The big foot, along with a hand and ankle is a sculpture, called “The Manuscript of Monte Cassino” by Eduardo Paolozzi. He was Edinburgh-born, but mostly lived in England. He was knighted and appointed as the Queen’s Sculptor. You were near him once, when he came into the gallery with the art critic while we were installing the Max Ernst exhibition. He was getting a sneak preview, as was his prerogative. There are quite a few Paolozzi works dotted around Edinburgh; at the Portrait Gallery, at the University, outside in the grounds of SNGMA and round the back by the café. There’s one giant one, “Vulcan” inside the café across the road. Last time you saw it, it seemed dusty, it sits there looming over people drinking coffees. You say you hope it has been dusted.

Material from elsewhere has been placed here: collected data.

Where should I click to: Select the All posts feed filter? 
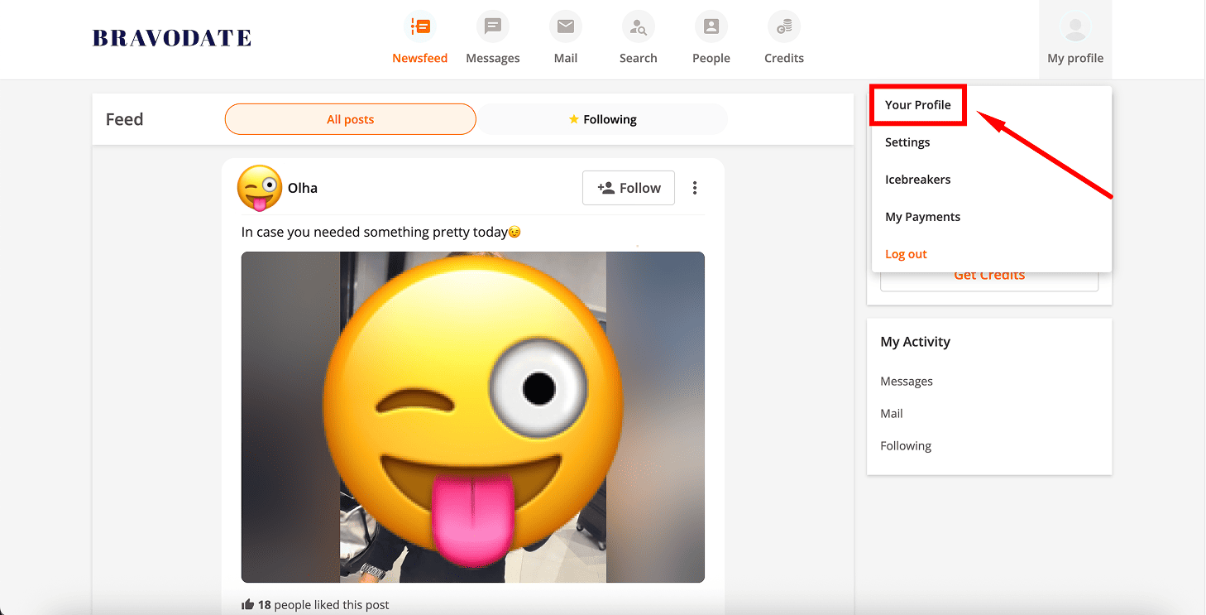tap(350, 119)
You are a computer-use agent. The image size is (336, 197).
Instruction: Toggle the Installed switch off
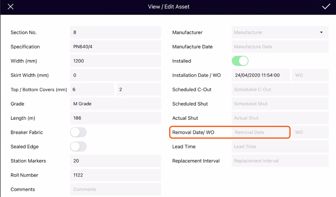tap(240, 61)
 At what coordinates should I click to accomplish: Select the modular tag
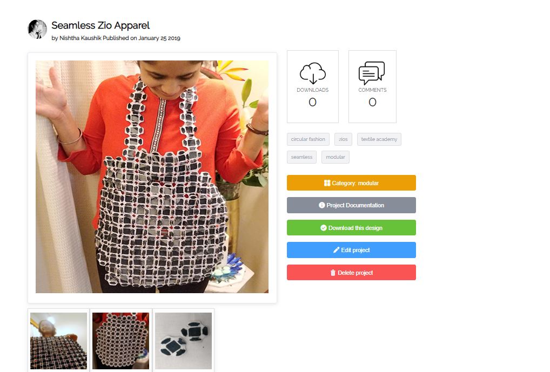tap(336, 157)
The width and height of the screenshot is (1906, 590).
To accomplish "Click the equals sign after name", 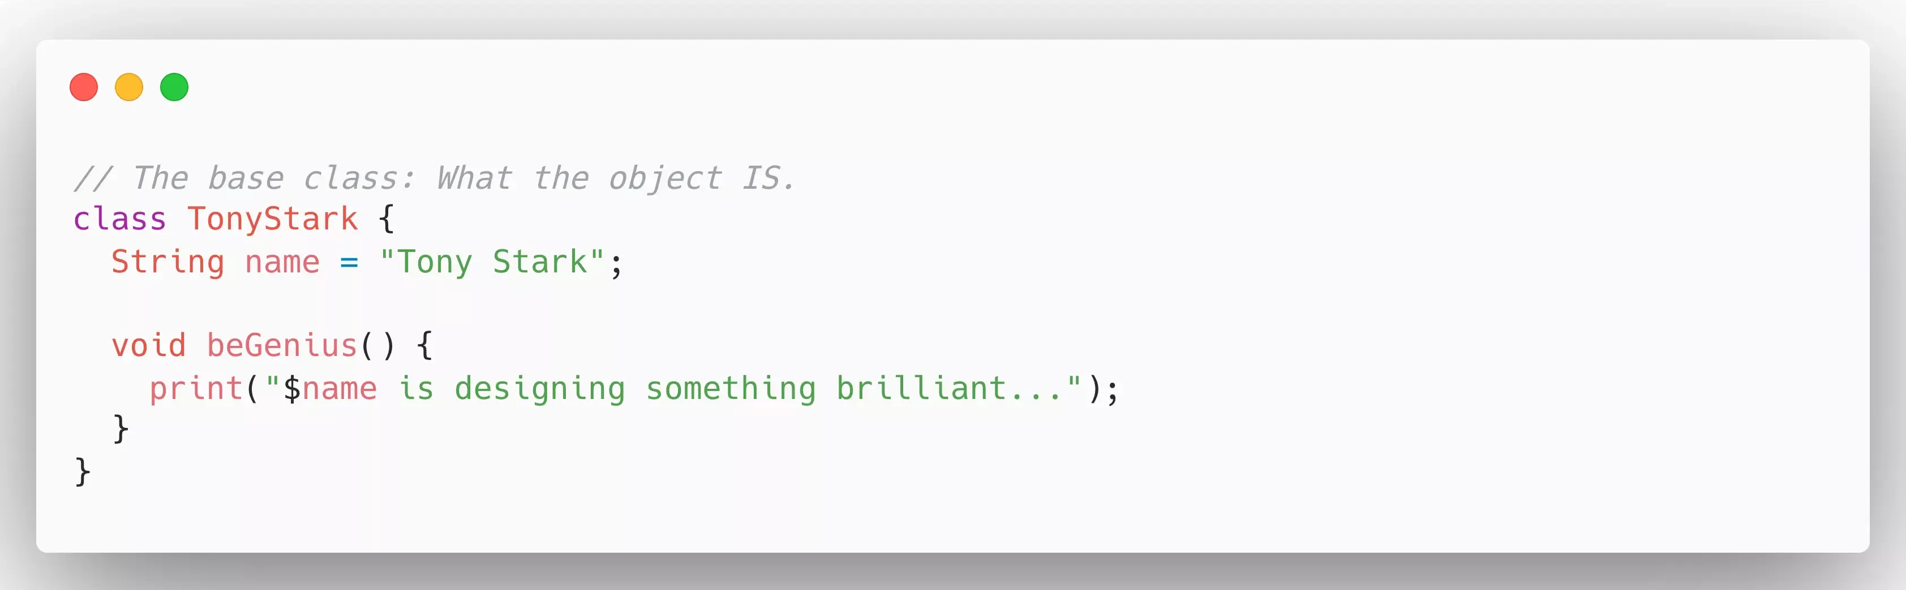I will click(349, 262).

Also, in this gallery is his studio. It’s a simulacrum. All the items which filled his working environment have been gathered together, boxed up and redisplayed in the gallery. It’s a fine experience. There is an enormous amount of plaster casts, books, magazines, tables, toys and knick-knacks. Although you have to view it from one side, from behind a railing, it’s visually very stimulating. You have been to see it a couple of times now, over the years. It’s still the same, you presume. Paolozzi died in 2005, so his studio has become a memorial. It might have been interesting to dismantle and ship the entire building it was housed in. To fully encapsulate the atmosphere, or maybe just leave it where it was and we go to it.
Back at the Foot, you remember another sculpture being sited around here. It was a kinetic sculpture, like a crane-tower of white fluorescent tubes, switching on and off. In your memory from the top deck of a bus, you can still see it; a metal angular structure, the light moving up and down and round. You wonder where it went, hoping it’s still around somewhere, in storage at the Council roads department depot.